-- Start MATERIAL TO PROCESS --

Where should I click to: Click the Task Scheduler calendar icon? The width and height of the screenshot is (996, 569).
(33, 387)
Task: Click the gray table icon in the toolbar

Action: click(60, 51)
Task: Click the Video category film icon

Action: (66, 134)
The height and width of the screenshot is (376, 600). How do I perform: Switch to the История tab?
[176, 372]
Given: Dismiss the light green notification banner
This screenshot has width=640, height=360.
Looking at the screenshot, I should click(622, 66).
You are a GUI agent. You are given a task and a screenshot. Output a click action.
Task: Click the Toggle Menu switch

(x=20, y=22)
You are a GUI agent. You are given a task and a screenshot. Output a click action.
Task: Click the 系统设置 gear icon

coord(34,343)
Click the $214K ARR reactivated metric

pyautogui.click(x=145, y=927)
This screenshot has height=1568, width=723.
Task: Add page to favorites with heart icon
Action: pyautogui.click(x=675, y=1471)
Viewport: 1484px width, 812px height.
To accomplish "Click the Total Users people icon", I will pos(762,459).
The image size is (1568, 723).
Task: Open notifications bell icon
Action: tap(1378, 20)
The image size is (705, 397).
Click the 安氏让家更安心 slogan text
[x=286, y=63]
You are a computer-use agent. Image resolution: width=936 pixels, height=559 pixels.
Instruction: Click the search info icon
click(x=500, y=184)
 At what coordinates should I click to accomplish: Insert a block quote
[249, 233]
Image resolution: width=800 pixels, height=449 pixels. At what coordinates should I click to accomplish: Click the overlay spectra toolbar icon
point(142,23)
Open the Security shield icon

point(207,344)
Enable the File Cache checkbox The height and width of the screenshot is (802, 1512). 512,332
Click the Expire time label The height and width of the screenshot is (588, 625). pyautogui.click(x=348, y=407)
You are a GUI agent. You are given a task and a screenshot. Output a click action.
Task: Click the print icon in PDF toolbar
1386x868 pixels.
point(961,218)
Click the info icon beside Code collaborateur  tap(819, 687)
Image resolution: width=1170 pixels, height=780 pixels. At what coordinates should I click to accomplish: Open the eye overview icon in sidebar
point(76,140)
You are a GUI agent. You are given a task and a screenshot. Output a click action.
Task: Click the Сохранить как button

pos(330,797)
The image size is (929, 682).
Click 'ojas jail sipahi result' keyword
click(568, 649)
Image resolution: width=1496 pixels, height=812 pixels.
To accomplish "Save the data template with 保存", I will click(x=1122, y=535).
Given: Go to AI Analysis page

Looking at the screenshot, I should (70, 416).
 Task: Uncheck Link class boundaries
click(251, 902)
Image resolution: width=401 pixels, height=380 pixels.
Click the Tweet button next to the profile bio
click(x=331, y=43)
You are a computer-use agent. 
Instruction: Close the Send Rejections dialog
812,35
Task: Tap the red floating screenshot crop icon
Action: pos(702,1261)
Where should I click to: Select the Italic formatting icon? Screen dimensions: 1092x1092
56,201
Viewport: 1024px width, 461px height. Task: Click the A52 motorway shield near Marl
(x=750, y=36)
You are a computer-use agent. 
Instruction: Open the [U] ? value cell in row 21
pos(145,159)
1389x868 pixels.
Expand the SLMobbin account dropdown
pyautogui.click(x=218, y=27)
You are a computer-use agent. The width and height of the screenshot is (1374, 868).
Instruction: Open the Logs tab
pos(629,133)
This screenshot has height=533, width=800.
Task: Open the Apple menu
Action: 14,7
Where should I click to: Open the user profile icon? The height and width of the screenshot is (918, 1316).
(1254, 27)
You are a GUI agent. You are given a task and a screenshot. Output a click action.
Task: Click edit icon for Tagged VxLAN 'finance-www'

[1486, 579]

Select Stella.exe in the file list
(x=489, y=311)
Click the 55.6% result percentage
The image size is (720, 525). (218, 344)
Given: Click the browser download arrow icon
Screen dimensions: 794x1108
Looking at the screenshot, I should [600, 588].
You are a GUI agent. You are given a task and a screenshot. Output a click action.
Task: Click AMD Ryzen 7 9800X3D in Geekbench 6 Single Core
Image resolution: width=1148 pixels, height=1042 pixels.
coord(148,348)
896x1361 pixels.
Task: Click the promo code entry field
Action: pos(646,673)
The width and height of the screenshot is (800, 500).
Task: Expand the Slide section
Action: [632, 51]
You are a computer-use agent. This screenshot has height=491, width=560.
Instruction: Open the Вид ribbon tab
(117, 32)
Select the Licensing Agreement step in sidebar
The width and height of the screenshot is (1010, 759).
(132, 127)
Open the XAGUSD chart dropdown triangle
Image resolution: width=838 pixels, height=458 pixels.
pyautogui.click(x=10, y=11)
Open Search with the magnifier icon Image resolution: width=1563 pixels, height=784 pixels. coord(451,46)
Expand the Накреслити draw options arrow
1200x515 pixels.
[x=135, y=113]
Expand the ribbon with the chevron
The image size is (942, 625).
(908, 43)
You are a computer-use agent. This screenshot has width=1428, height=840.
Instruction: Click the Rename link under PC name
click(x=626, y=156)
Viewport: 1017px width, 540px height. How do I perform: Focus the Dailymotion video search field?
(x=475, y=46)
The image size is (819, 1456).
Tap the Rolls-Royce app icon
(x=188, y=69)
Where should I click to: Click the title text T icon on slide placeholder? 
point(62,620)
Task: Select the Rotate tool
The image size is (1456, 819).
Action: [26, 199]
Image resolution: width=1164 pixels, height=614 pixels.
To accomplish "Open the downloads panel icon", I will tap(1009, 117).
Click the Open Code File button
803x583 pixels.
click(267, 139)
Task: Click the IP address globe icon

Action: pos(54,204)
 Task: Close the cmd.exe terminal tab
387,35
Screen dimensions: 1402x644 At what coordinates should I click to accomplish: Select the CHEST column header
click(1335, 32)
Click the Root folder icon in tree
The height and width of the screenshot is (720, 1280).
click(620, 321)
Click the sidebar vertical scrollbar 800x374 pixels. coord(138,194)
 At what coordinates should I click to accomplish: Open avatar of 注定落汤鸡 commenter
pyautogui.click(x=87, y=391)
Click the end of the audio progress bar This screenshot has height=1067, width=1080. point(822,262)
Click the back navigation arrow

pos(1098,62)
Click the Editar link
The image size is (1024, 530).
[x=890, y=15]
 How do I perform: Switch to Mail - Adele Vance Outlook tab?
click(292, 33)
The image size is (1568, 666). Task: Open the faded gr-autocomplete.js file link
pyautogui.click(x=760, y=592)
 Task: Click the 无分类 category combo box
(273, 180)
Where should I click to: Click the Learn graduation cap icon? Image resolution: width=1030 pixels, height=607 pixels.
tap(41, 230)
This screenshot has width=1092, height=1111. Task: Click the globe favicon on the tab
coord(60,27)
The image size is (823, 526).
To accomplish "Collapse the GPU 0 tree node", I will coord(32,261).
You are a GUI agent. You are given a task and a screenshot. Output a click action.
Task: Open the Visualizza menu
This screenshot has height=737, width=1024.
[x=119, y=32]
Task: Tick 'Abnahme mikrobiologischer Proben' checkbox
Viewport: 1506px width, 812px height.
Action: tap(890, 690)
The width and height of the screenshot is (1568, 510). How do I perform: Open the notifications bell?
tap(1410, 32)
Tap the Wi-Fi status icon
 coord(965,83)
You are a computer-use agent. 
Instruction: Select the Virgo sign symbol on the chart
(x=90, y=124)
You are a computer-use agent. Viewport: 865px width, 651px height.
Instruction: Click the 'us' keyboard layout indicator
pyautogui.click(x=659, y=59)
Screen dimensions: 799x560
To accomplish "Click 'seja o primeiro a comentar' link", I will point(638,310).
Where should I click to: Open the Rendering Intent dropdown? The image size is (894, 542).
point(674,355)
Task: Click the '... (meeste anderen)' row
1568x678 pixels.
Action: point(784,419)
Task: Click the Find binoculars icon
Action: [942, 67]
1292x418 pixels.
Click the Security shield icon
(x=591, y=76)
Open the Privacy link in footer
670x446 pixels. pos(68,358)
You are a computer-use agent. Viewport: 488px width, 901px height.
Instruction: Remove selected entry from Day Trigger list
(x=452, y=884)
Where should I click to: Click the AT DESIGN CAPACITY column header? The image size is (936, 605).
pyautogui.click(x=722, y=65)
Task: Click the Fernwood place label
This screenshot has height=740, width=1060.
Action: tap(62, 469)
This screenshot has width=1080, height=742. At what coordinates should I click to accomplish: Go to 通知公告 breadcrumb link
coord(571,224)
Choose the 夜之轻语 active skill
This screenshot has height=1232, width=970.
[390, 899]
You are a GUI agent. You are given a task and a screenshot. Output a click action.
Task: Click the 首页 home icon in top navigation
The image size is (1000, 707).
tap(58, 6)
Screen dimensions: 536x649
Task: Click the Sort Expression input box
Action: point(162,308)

-- End MATERIAL TO PROCESS --

▶ **REQUIRED TASK**: Pick out every line of the material above that contains the word "dropdown", and list those lines.

▶ **WRITTEN RESPONSE**:
Expand the SLMobbin account dropdown
Open the XAGUSD chart dropdown triangle
Where should I click to: Open the Rendering Intent dropdown? The image size is (894, 542).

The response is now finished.